En résumé, l’impression que laissent ces divers documents conduit à penser que, si Thalès a introduit en Grèce certains procédés de calcul égyptiens, ces procédés étaient absolument élémentaires, quelques progrès qu’ils pussent constituer pour un peuple encore tout neuf en ces matières. Aucune recherche théorique ne venait d’ailleurs s’ajouter à ces enseignements ; la tradition n’en reconnaît point avant Pythagore, et, à cet égard, elle doit être tenue pour vraie.

5. Pour ce qui concerne la géométrie égyptienne, les renseignements qu’on peut tirer du papyrus de Rhind sont assez sommaires. On peut y noter une ébauche de l’application des proportions au calcul des corps solides, et aussi la racine[1] (pir-e-mus) du mot pyramide ; mais ce qui est le plus remarquable, c’est l’identité entre la forme de rédaction des problèmes et celle qui est suivie dans les ouvrages géodésiques de Héron, d’où elle a passé aux agrimenseurs romains. Toutefois, les procédés d’arpentage sont beaucoup moins perfectionnés que ceux des savants grecs, et ils reviennent parfois à des formules métriques passablement inexactes. Ainsi les Égyptiens mesuraient l’aire d’un quadrilatère en faisant le produit des demi-sommes des côtés opposés.

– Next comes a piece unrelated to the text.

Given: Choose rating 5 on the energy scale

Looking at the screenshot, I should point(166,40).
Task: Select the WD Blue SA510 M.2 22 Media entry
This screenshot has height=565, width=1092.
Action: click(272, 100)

Cette formule et d’autres aussi fausses, transmises au moyen âge par les héritiers des agrimenseurs romains, se sont perpétuées en Europe, dans les traités élémentaires, jusqu’à l’époque de la Renaissance. Nous aurions donc tort, encore une fois, de les regarder comme acceptées par les véritables représentants du savoir égyptien. Mais on ne peut nier qu’elles soient loin de donner une haute idée des connaissances que possédait la moyenne des arpenteurs sur les rives du Nil ; elles permettent même d’affir-

  1. Le mot égyptien désigne, au reste, non pas le solide, mais son arête.